Adrian Zelazny [Ph.D., D(ABMM)] is the Chief of the Microbiology Service, Director of the Mycobacteriology section, and Director of the Microbiology Fellowship at the Microbiology Service, Department of Laboratory Medicine, Clinical Center, National Institutes of Health, in Bethesda, Maryland. He has published more than 100 peer-reviewed manuscripts and review articles. His research has focused on chronic infections and outbreaks by mycobacteria and fungi, microbiology and host-pathogen interactions in immunocompromised patients, and novel proteomic- and genomic-based diagnostic approaches. Dr. Zelazny serves on the editorial board of the Journal of Clinical Microbiology and in several Committees of the Clinical and Laboratory Standards Institute (CLSI).

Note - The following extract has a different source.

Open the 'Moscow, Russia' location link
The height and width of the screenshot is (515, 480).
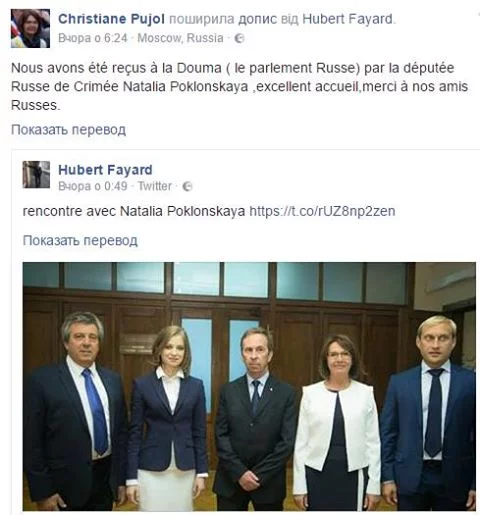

Stefan Emler did his medical school at the Ludwig-Maximilian-University in Munich/Germany. He then worked at the Geneva University Hospital in Switzerland, where he got his training in Internal Medicine and Infectious Diseases and developed his research activity in molecular microbiology. He then worked as a director of clinical microbiology and molecular diagnostics for a privately owned laboratory and as consultant and medical director for Global Business Development at Roche Diagnostics. He cofounded and works as CEO for SmartGene, a Swiss-based application service provider, active globally in developing and marketing integrated cloud-based solutions for molecular diagnostics based on gene and genome sequencing. He is an active member with several professional associations, including ASM, and has contributed work as an expert on a number of scientific boards, including the European Commission for Horizon projects and CLSI. His scientific interests are in the comprehension of the natural diversity of microorganisms and viruses in the context of evolution, epidemics, and clinical relevance.